I will say that in some cases if there is considerable exercise limitation despite aggressive medical therapy we will consider heart transplantation. This may be something we will need to discuss further in the future.

JMG9620: What effect does ventricular bigeminy have on the ejection fraction (EF)?

Dr__Richard_Krasuski: The presence of premature heart beats from the ventricular chamber also known as PVCs can occasionally lead to a reduction in the overall heart function - why this occurs and how it occurs is not completely clear. A lot of it depends on how frequently these abnormal beats occur. If bigeminy is occurring most of the time, then I suspect the risk of this would be increased. If the heart function is reduced we would try to suppress the premature beats with medications. Or - possibly even consider ablation therapy to try to cure the problem.

Cleveland_Clinic_Host: I'm sorry to say that our time is now over. Thank you again for taking the time to answer our questions about adult congenital heart disease.

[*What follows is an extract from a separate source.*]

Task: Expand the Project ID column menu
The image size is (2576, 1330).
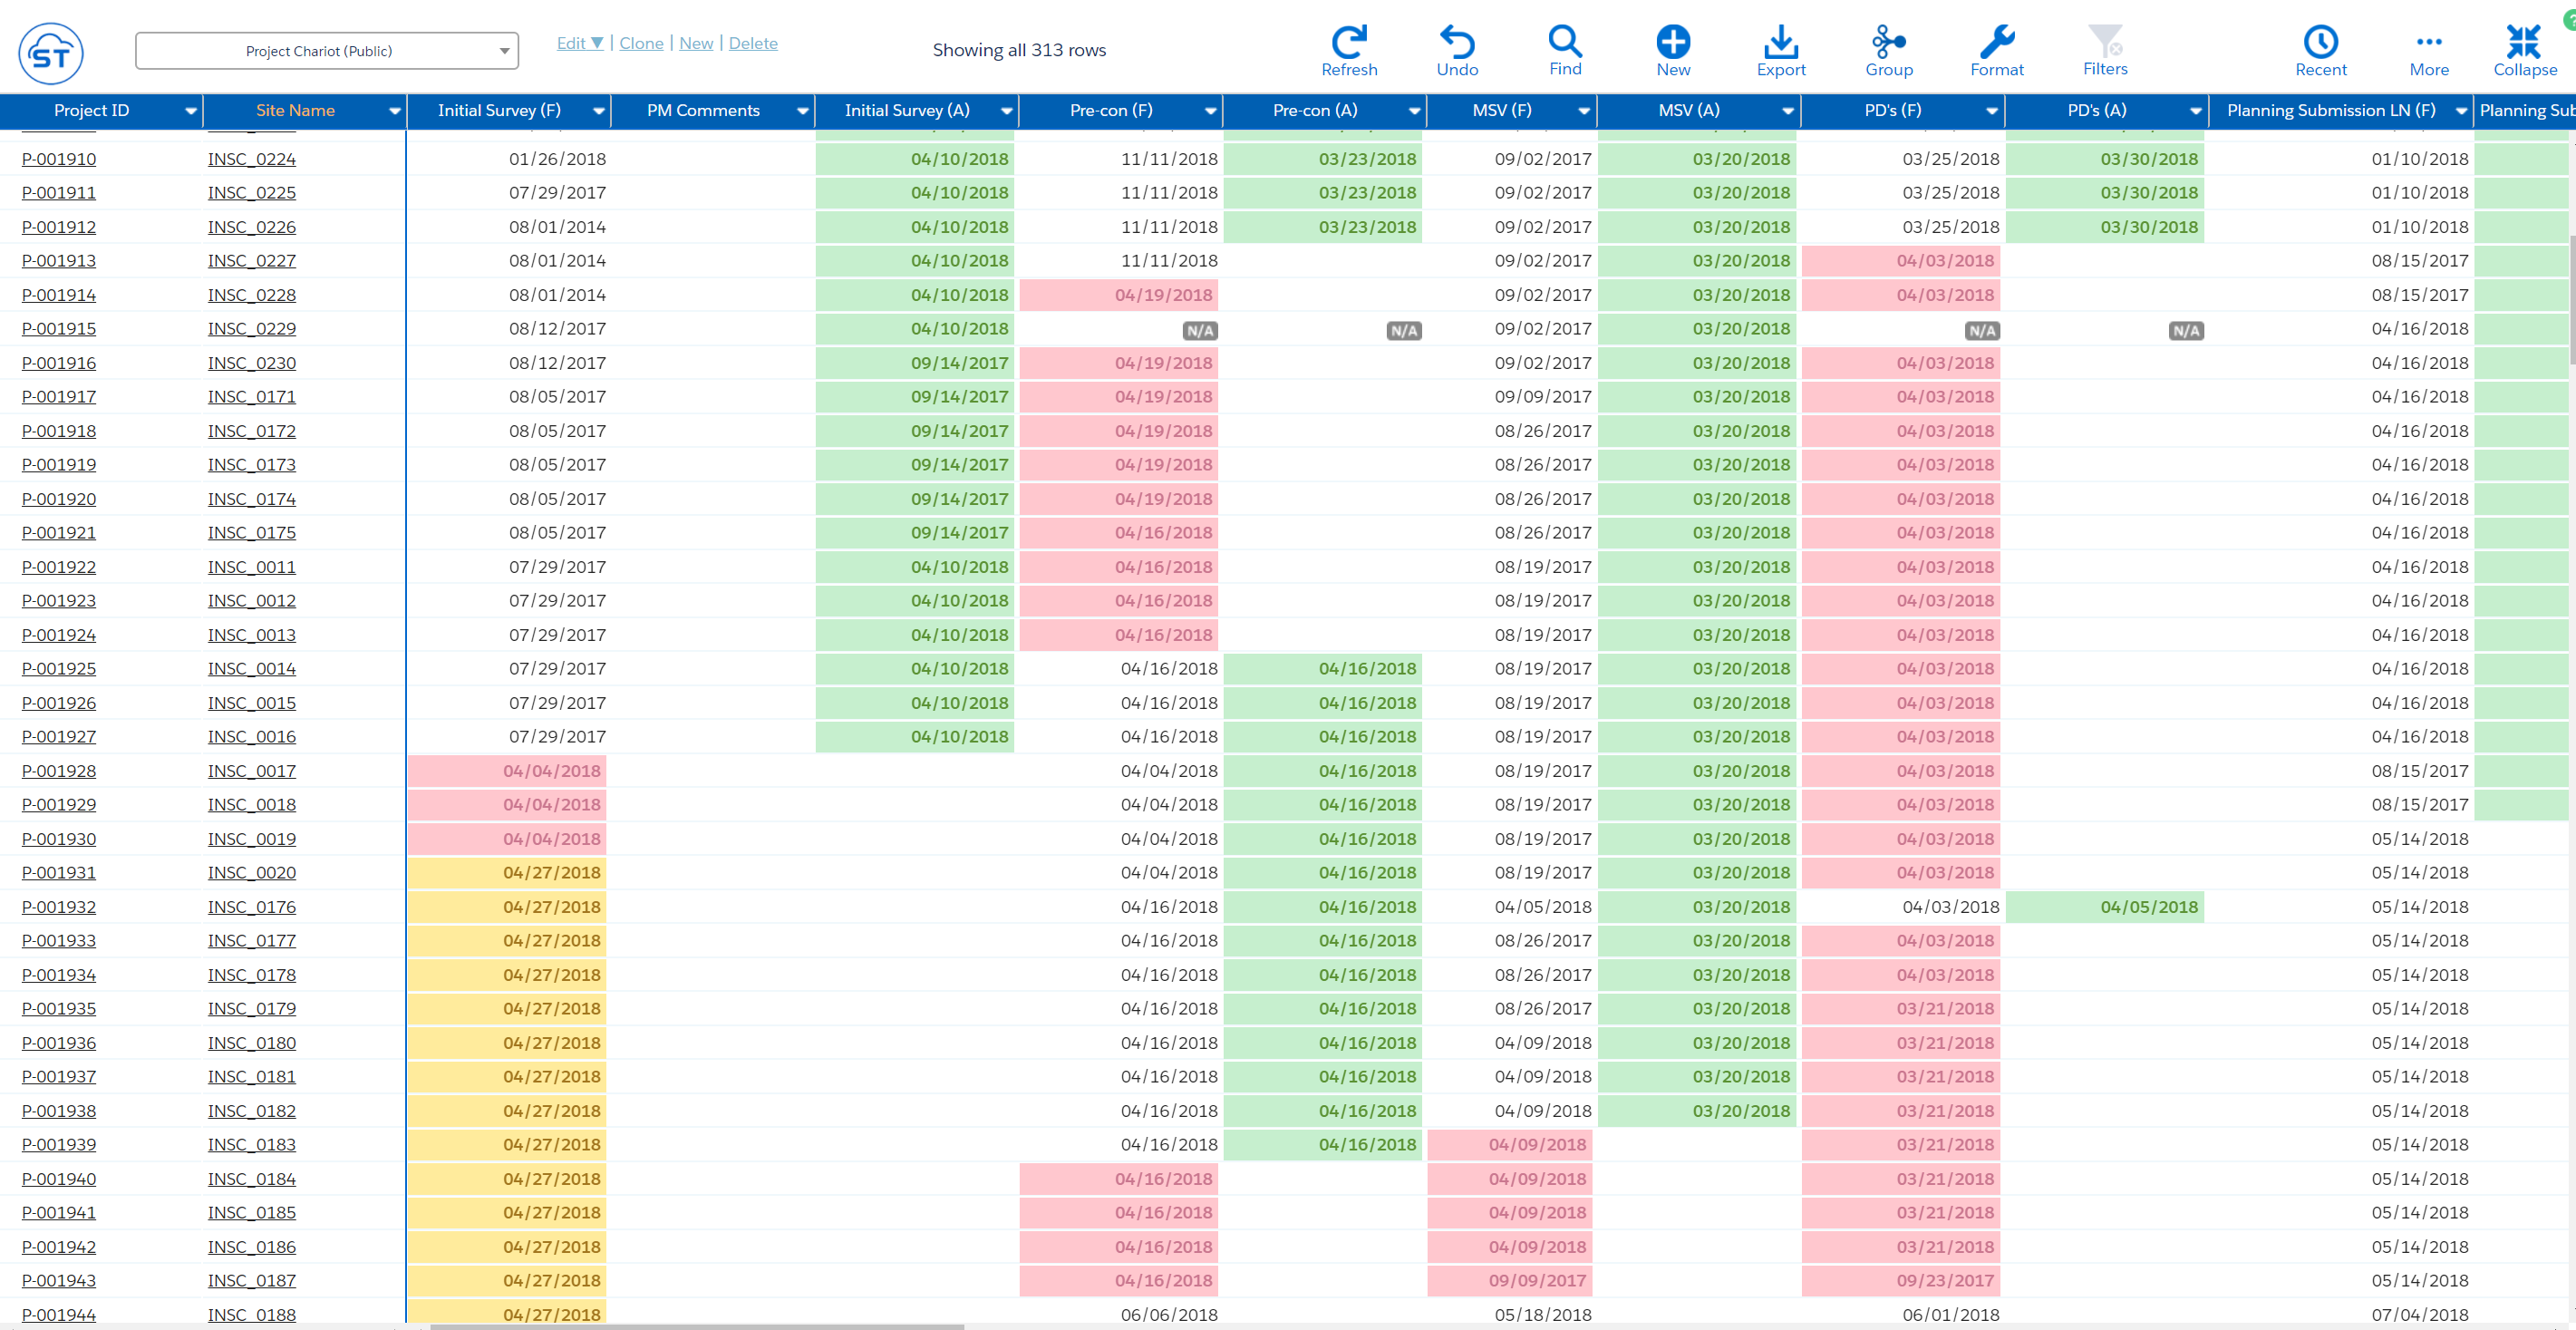Action: [190, 111]
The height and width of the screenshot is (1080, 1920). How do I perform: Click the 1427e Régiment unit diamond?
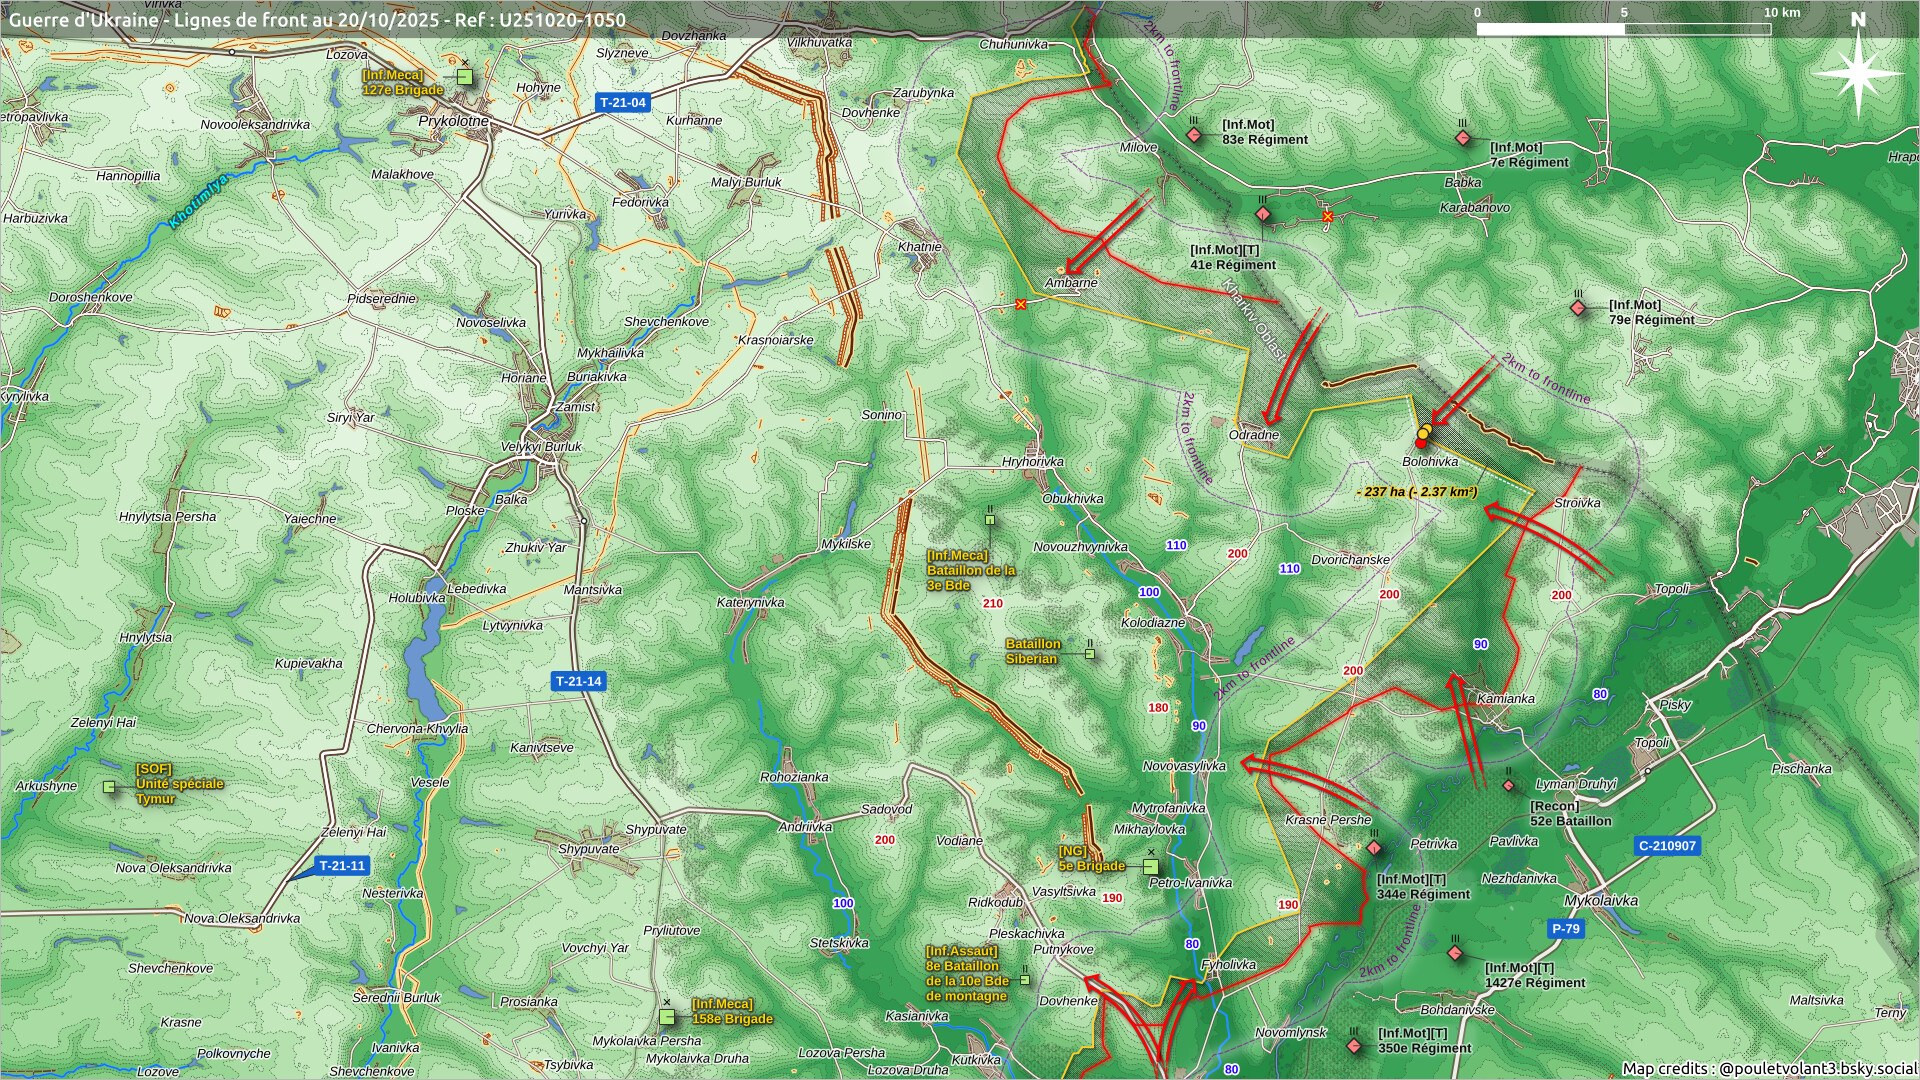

Dr__Richard_Krasuski: Thanks for having me today.

Reviewed: 09/11

This information is provided by Cleveland Clinic as a convenience service only and is not intended to replace the medical advice of your doctor or health care provider. Please consult your health care provider for advice about a specific medical condition. Please remember that this information, in the absence of a visit with a health care professional, must be considered as an educational service only and is not designed to replace a physician's independent judgment about the appropriateness or risks of a procedure for a given patient. The views and opinions expressed by an individual in this forum are not necessarily the views of the Cleveland Clinic institution or other Cleveland Clinic physicians.